======== Materials provided
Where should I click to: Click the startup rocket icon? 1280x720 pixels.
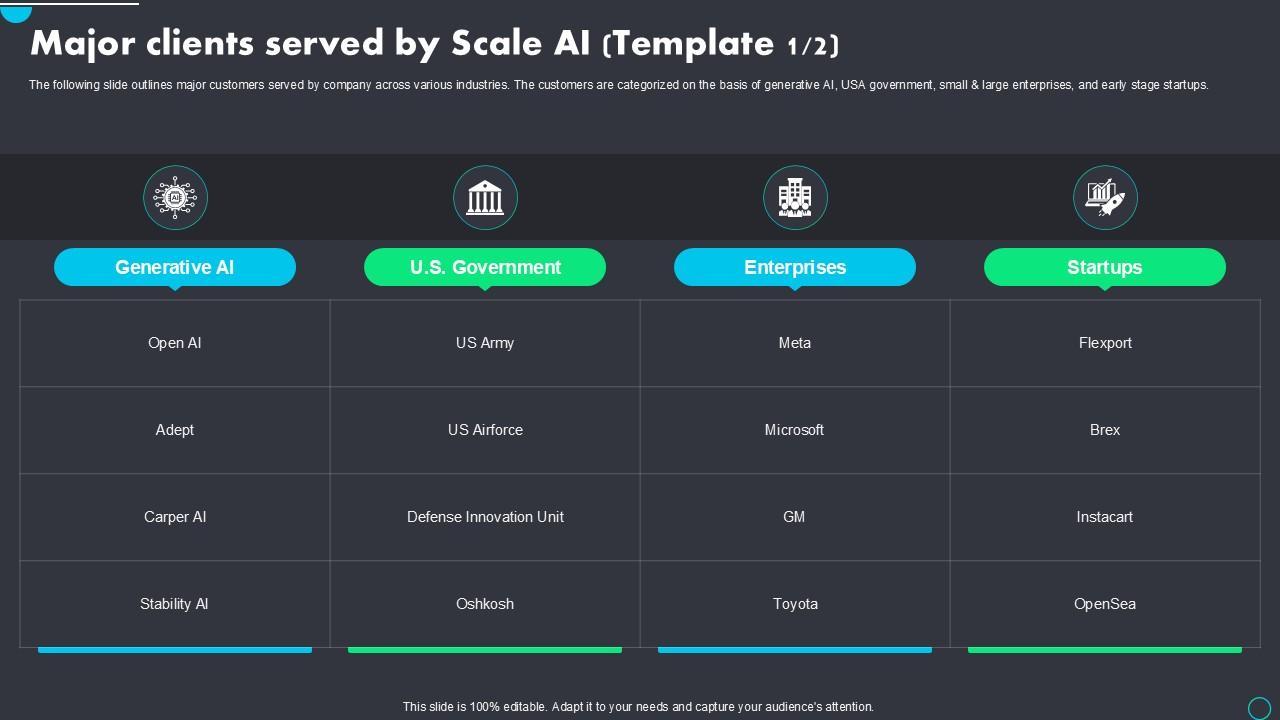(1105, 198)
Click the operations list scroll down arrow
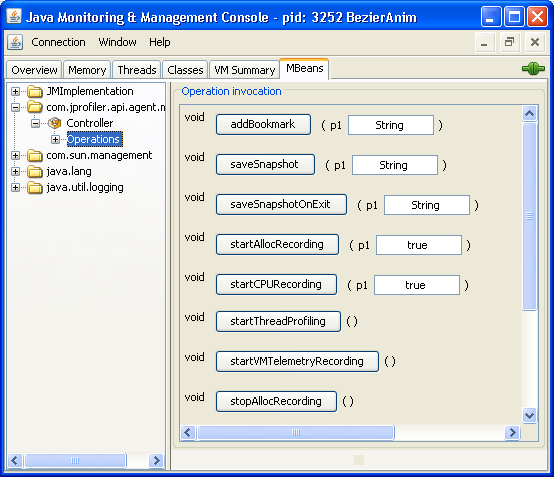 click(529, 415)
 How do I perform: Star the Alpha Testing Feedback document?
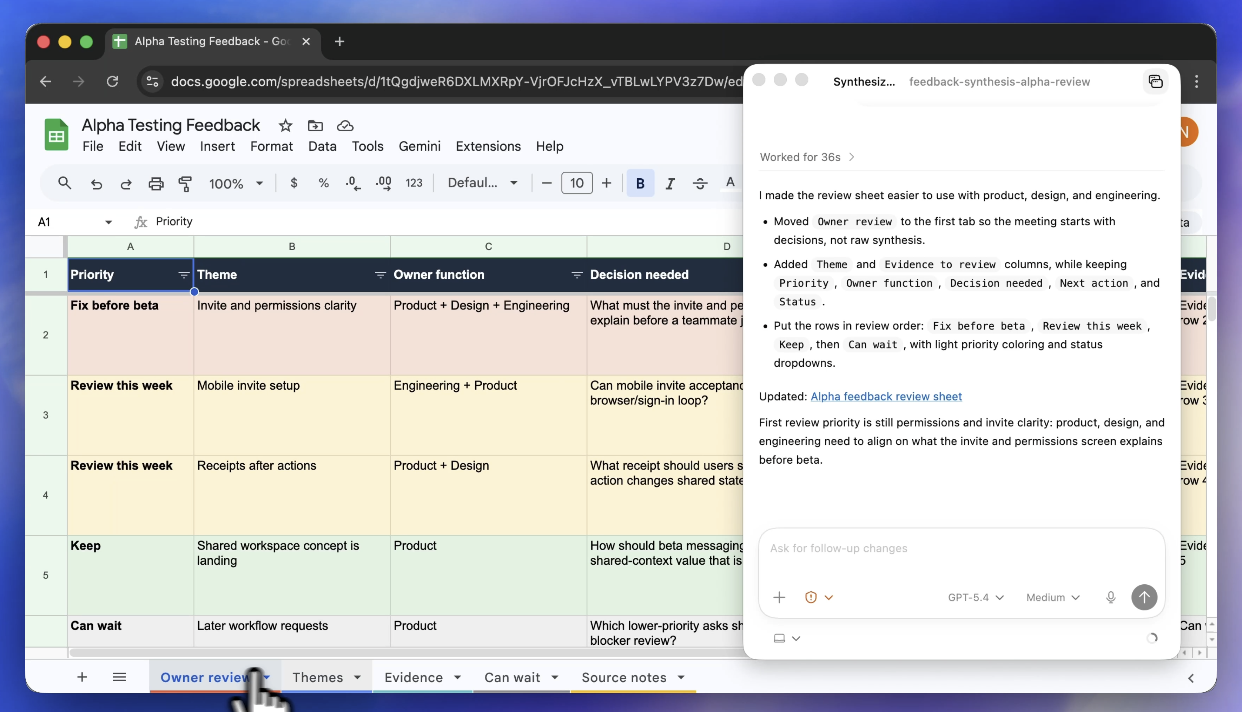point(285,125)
================
- **Required action**
Leave out the pictures and return every record word for word.

- **Task response**
Where should I click to: Click the startup rocket icon? 1280x720 pixels.
(1105, 198)
Click the operations list scroll down arrow
 click(529, 415)
 How do I perform: Star the Alpha Testing Feedback document?
point(285,125)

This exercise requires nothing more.